The role of rhGH continues to evolve. Long-term rhGH administration in severely burned children significantly attenuates hypermetabolism and improves lean body mass and scarring [35], but at the higher 0.2 mg/kg/day dose produces unexpected decreases in bone mineral content along with decreases in PTH and increases in osteocalcin [35]. Hyperglycemic episodes and exogenous insulin requirements are higher in rhGH recipients [71]. These adverse effects, plus the unblunted muscle wasting seen on prior burned subsets in stable-isotope work, leave the optimal patient selection and dosing for rhGH unsettled.
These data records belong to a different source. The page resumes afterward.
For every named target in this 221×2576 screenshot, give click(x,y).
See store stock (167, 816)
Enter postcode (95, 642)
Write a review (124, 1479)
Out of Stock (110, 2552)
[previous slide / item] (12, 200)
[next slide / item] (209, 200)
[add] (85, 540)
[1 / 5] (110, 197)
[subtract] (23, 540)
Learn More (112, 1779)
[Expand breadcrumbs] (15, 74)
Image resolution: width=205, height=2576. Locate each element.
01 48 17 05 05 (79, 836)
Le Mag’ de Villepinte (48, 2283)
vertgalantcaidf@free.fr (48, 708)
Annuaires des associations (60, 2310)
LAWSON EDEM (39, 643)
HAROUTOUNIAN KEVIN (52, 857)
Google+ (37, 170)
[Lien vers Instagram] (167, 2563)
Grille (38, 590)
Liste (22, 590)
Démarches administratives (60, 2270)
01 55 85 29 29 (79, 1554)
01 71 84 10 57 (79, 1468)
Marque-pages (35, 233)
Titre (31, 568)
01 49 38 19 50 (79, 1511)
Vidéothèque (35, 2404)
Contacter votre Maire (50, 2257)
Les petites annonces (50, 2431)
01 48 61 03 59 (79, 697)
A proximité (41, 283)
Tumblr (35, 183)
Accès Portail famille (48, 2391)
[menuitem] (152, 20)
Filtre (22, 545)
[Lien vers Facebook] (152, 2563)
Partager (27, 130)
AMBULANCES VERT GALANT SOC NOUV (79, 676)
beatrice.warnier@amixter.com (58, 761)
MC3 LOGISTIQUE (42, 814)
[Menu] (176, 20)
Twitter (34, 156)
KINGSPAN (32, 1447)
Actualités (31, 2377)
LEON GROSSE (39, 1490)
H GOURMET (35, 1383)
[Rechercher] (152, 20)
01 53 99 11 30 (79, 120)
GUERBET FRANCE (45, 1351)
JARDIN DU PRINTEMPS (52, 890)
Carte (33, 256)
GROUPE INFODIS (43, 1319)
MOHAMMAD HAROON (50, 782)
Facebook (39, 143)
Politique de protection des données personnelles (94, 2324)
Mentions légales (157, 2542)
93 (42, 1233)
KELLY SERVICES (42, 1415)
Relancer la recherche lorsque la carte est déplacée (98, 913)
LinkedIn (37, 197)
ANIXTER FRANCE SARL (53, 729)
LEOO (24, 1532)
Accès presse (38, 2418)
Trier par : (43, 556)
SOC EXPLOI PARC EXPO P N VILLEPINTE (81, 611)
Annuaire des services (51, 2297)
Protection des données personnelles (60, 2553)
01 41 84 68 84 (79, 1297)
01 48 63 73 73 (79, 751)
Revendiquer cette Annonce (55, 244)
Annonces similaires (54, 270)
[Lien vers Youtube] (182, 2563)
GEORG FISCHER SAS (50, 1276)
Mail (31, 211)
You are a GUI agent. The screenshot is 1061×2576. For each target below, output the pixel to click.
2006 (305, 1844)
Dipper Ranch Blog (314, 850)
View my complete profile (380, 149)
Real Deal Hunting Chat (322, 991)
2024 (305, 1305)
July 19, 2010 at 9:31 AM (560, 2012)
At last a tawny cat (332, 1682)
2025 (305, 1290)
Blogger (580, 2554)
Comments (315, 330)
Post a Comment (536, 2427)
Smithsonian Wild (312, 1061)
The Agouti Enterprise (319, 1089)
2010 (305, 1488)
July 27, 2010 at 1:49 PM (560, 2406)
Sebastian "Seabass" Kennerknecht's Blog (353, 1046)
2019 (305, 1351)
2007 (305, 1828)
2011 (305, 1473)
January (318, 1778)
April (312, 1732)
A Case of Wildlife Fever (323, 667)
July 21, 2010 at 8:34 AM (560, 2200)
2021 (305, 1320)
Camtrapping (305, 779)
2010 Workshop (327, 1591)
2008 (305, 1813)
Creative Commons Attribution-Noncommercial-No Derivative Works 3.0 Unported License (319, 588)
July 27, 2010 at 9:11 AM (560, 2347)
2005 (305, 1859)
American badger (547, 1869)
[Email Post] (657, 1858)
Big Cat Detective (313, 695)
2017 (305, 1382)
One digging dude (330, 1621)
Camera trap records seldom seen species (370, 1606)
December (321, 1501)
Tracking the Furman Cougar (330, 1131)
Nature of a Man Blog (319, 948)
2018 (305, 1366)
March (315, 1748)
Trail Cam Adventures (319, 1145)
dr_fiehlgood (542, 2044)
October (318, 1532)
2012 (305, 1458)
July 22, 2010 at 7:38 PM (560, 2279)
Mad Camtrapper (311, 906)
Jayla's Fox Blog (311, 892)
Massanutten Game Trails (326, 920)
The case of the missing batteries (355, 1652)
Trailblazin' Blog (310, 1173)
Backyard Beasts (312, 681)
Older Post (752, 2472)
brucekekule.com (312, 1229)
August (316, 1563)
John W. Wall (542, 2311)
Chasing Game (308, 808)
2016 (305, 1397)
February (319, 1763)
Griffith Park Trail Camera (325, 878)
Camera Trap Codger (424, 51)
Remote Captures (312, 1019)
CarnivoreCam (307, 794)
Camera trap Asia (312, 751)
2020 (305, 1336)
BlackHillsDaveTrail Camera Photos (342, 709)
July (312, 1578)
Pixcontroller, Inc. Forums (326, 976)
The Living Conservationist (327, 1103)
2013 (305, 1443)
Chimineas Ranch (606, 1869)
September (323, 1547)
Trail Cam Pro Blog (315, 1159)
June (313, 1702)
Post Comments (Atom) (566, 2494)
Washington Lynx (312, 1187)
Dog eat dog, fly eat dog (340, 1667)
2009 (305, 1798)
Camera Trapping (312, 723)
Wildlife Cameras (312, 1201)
Adrenergic-blockade evidence is positive on metabolic and wound-healing outcomes, but the 2016 meta-analysis investigators noted that further trials on adult populations with a broader range of outcome measures are warranted [27]. Whether propranolol changes mortality in burn patients has not been definitively established at meta-analytic scale.
Metformin is an emerging alternative to insulin for glucose control in severely burned patients, with a 2016 phase II RCT showing equal glycemic control with significantly less hypoglycemia and improvements in insulin sensitivity and antilipolytic effect [39]. A larger phase III trial confirming these signals across multiple centers is not yet published.
Exercise training during the acute phase reduces muscle wasting and improves muscle strength in a 2023 RCT [60], but a 2018 systematic review found inconsistent effects on VO2peak, REE, and muscle strength and explicitly cautioned that the safety of exercise training post-burns has not been adequately characterized [61].
Finally, the persistence of hypermetabolism past wound healing remains incompletely explained. Gene-expression and protein-balance studies show that mechanisms beyond wound healing are involved in the sustained muscle catabolism [2, 12], but the molecular drivers of the post-discharge phase are not fully mapped, and no intervention has been shown to completely reverse the response [5, 15].